Robinson’s and White’s 1996 policies were one-
year policies and were intended to remain in
effect through September of 1997. Between
September of 1996 and the Spring of 1997,
however, Home State had very favorable claims
experience with respect to the 1996 policies.
Robinson and White were good customers, and
because Home State feared a competitor would
offer the trucking companies a lower rate at the
end of the policy period, Home State took steps
to retain their business. First, Home State
canceled the 1996 policies mid-term. Second, Home
State issued both Robinson and White replacement
policies (the 1997 replacement policies) at lower
rates./3 These new policies also had to be
fronted, and the 1997 replacement policies were
issued by Reliance, under a typical fronting
arrangement with Home State.

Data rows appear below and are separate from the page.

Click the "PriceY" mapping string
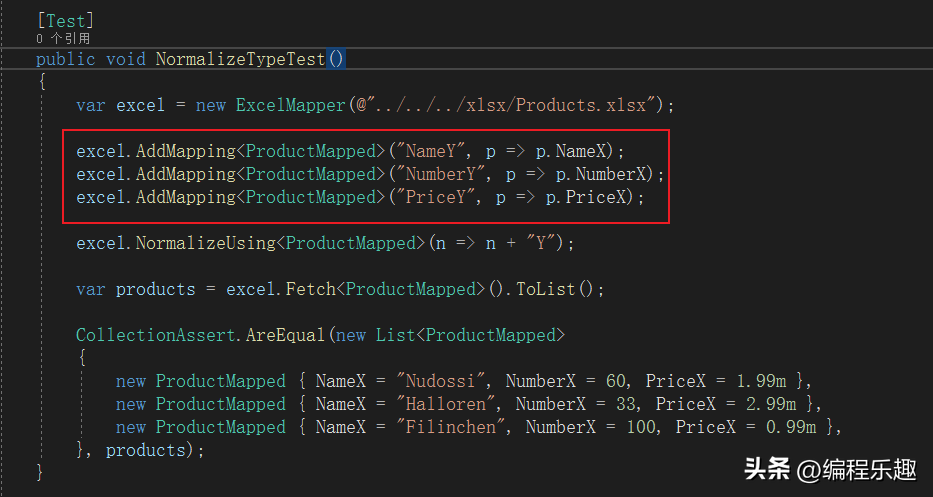 435,197
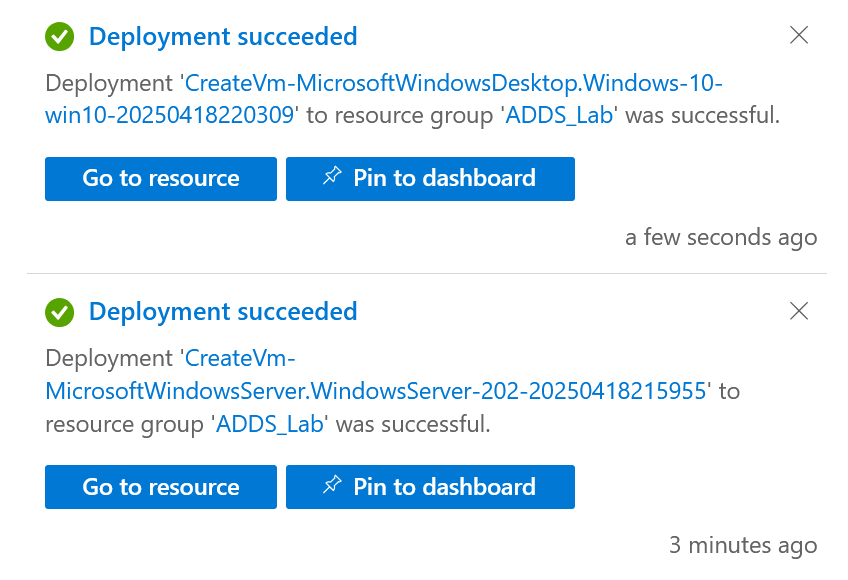The height and width of the screenshot is (580, 848).
Task: Open 'Deployment succeeded' title of WindowsServer notification
Action: (223, 312)
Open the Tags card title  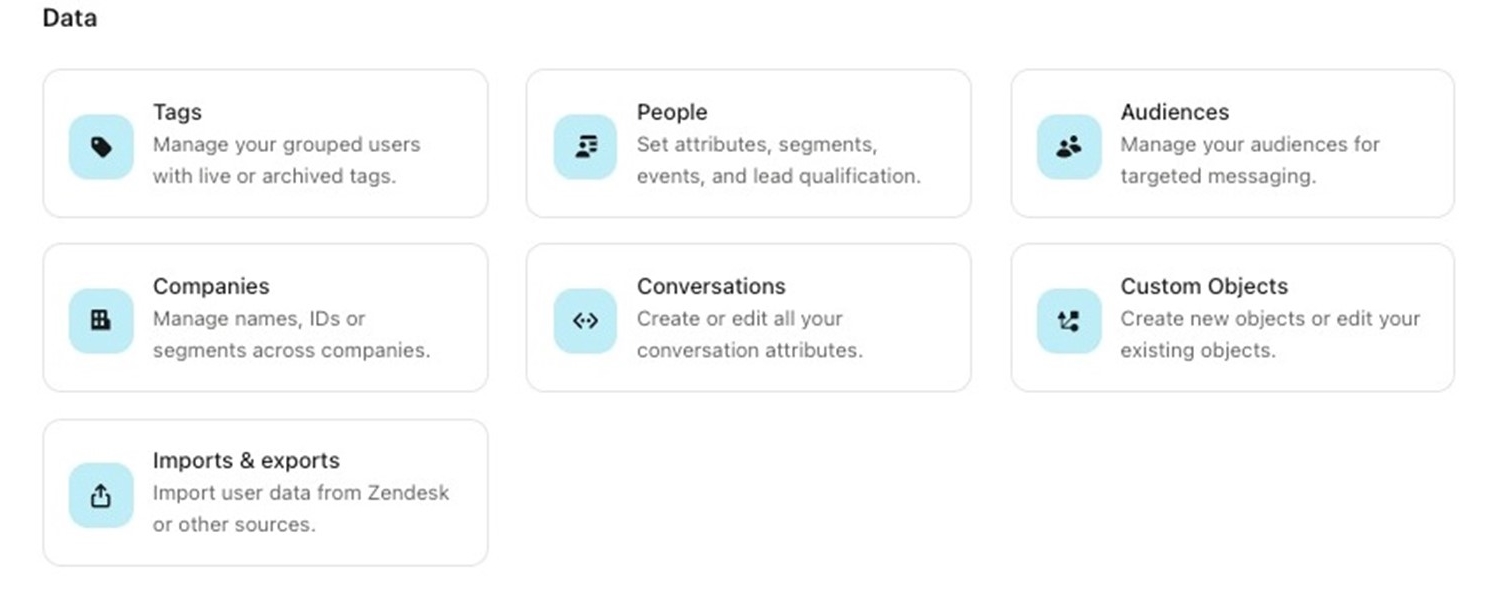[x=177, y=112]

There was no
relationship between Reliance and Hartford (which
had fronted the 1996 policies), and as before,
Shriver served Robinson and White by acting as an
agent and broker for Home State.
Robinson and White were issued the 1997
replacement policies with one-year coverage on
Reliance’s own paper, and Home State reinsured
100 percent of the risk on these policies. Home
State and Reliance established this fronting
arrangement for the 1997 replacement policies in
a contract known as a "facultative reinsurance
agreement" between Reliance and Quaker City.
Under the reinsurance agreement, Reliance
designated Quaker City as its agent for
collecting premiums and ceded administration of
the 1997 replacement policies to Quaker City. The
Quaker City-Reliance agreement did not address
Home State’s relationship with Shriver--nor did
it establish a relationship between Reliance and
Shriver. Under the Home State-Shriver agency
agreement, Shriver was to collect premiums from
Robinson and White for the 1997 replacement
policies and pay them to Home State. Then, under
its agreement with Reliance, Home State was to
deposit the premiums in a bank account over which
Reliance had sole control. Once the money was
deposited, Reliance would keep its small fronting
commission for writing the policies and would
transfer the bulk of the collected money--as Home
State’s reinsurance premium--to a premium trust
account. Home State could access this account
only for specific purposes related to the
administration of the policies./4
The new 1997 replacement policies were issued,
but there remained some administrative clean-up
with respect to the canceled 1996 policies.
Robinson and White had paid premiums to Shriver
for the full term on the 1996 policies, but
because those policies had been canceled early,
the trucking companies had functionally overpaid
Shriver for four months worth of premiums--
totaling approximately $259,000./5 (The amount
of this overpayment is known in the insurance
industry as "unearned premiums." They are called
"unearned" because they are premium payments for
days of coverage in the future, and if the policy
is canceled, the unearned premiums are returned
to the insureds.) Shriver had already paid the
full premiums from the 1996 policies over to Home
State. So Shriver had also overpaid Home State,
again by $259,000. Shriver received the invoice
from Home State for the premiums on the 1997
replacement policies, and on July 21, 1997,
Shriver set off the amount that it had overpaid
on the canceled 1996 policies against the amount
it owed to Home State on the 1997 replacement
policies. Shriver also credited this amount to
Robinson and White, and on August 11, 1997,
Shriver received the current balance due for the
1997 replacement policies from Robinson and
White. These payments reflected the $259,000
credit from Shriver.
But, by June of 1997, it started to become
clear that Home State was in serious financial
trouble. Quaker City was being monitored by the
Pennsylvania Department of Insurance, and other
companies of the Home State Insurance Group were
being monitored by the insurance regulators in
other states. Concerned that Home State/6 might
not be able to fulfill its reinsurance
obligations on the 1997 replacement policies
(thus leaving Reliance liable with nowhere to
collect reinsurance money), Reliance met with the
Pennsylvania Department of Insurance on August 8,
1997, seeking permission to replace Quaker City
(and thereby remove Home State) as the
administrator of the Reliance-fronted policies.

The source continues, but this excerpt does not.